▸ **What you should do**:
From the lesson outline on envy and rivalry below, extract the passage from "On a macro scale, the" up to and including "front of us?", copying it word for word.

▸ **Excerpted passage**:

— BEGIN —

When you submit to your design instead of your desire, God receives the glory.

(4) When Desire Turns

[text] James 4:1–3; Romans 1:29 (cf. Galatians 5:19–21; Proverbs 14:30)
[tbi] This lesson addresses envy, rivalry, and divisiveness as expressions of desire aimed at control, recognition, or comparison. Students will evaluate how selfish desire fractures Christian community and fuels conflict. This week emphasizes how submitted desires preserve unity, while selfish desires breed hostility.

Introduction

ICEQ | Tell me about a time you were genuinely happy for someone else!
Read Proverbs 14:30. Let’s pray.
Series Summary
Sin is not merely a failure to behave rightly, but the result of selfish desire replacing submission to God's design.
This series explores how desire shapes decision-making, distorts God's good gifts, and how spiritual maturity requires learning to submit our desires to God so that He receives the glory.
Where We’ve Been
Over the last three weeks we've been building a framework for understanding sin not as random rule-breaking but as desire pulling us away from God's design.
We looked at anger — how unmet desire produces not just violence but malice and contempt long before any action occurs.
We looked at lust — how desire, unsubmitted, consumes your identity before it consumes anything else.
Last week we split into groups to debrief those two classes and talk through what it looks like to meet those desires in godly ways.
Where We’re Going
This week we're turning to a category of sin that doesn't get as much airtime as anger or lust — but is just as destructive. Envy. Rivalry. Divisiveness.
 

Introductory Questions

The church (all people for that matter) are supposed to be unified. This is how God designed us. Before we talk about person-to-person though, let’s think about it in a smaller context, the church…
Q | What are things the church is supposed to be unified over? Why does it matter?
On a macro scale, the church is less unified than it should be. But we will never take more steps toward that until we can be unified as individuals. Why would we expect to manage a large thing when we keep botching the small thing right in front of us?
Q | What do you think makes unity so hard to maintain — even among people who believe the same things?
Q | What does disunity actually cost? What is hurt when a community fractures?
 

Getting Into The Text(s)

Read James 4:1–3.
We've referenced James 4 all series, to help us understand Matthew 5.

— END —

▸ **Supplied data**:
— BEGIN —

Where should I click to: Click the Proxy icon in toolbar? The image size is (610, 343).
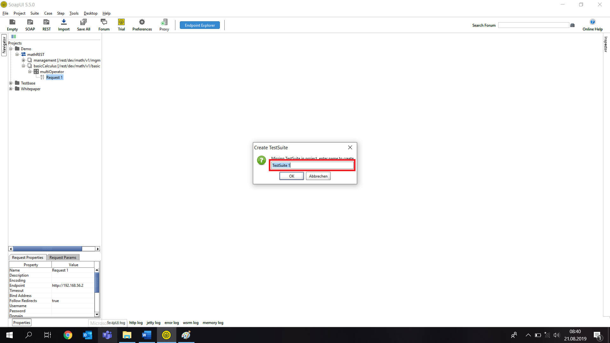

— END —

▸ **Task response**:
On a macro scale, the church is less unified than it should be. But we will never take more steps toward that until we can be unified as individuals. Why would we expect to manage a large thing when we keep botching the small thing right in front of us?